SANTA CRUZ SENTINEL
Design standards for Pleasure Point get the go-ahead
Sentinel Staff Report
Article Launched: 12/10/2009 12:00:00 AM PST
By Kurtis Alexander
SANTA CRUZ — Phil Matthews says something you hear often in Pleasure Point: The big homes are crowding out the little ones.
Concerns like these — about the future of a neighborhood known for surf shacks and beach bungalows, not luxury homes — culminated Tuesday with the Planning Commission’s approval of new building rules intended to preserve the community’s small-town charm.
The rules, which still need to be signed off by the Board of Supervisors as well as by the state Coastal Commission, call for a host of design standards that reduce the bulk of new homes and major remodels.
“We want to get these regulations in so we can stop these mega-houses from going in around Pleasure Point,” said Matthews, one of a few dozen area residents who spoke at Tuesday’s meeting and one of the neighbors who helped compose the plan.
Among the proposed rules are smaller second-stories and smaller garages. To offset some of the lost square footage, the rules also permit larger first stories and don’t count front porches toward the total size limit of a home.
The area affected by the regulations encompasses about 1,150 homes bounded by 41st Avenue on the east, Portola Drive on the north, Corcoran Lagoon on the west and the Monterey Bay on the south.
Similar design standards exist in other parts of the county, like the Westside of Santa Cruz.

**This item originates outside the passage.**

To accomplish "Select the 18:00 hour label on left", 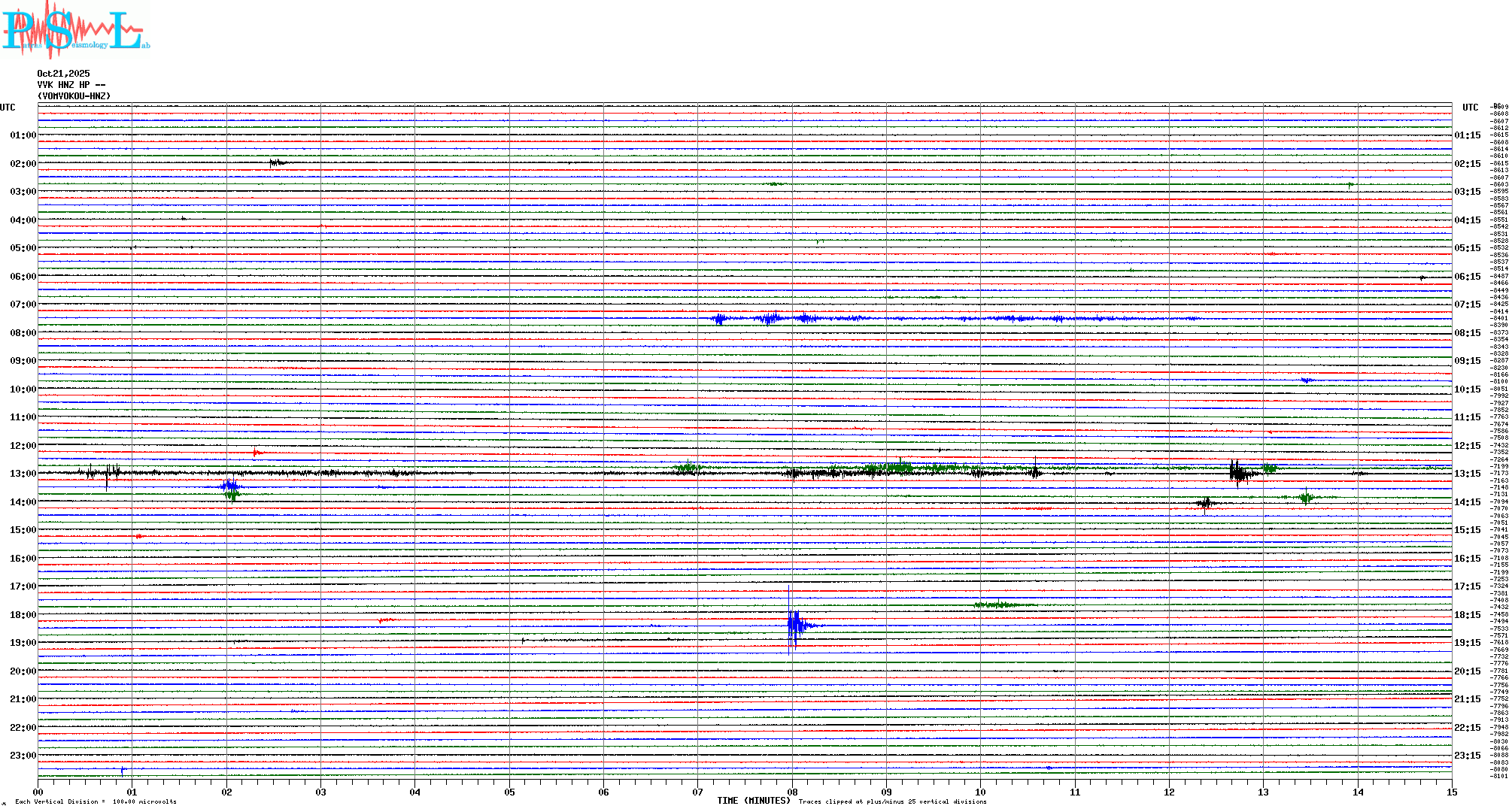I will 23,615.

Responding to some who expressed concern about the proposed regulations, the Planning Commission recommended a handful of small changes to the plan Tuesday, including grandfathering current homeowners who don’t comply, meaning these people can rebuild in the event of natural disaster.
Not everyone was pleased by the new standards, however. Many at the hearing spoke about the irony of trying to legislate a community’s eclectic feel.
“By passing the ordinance, you’re not preserving the character of the neighborhood, you’re destroying it, Keith Adams said.
A Board of Supervisors hearing has not been set.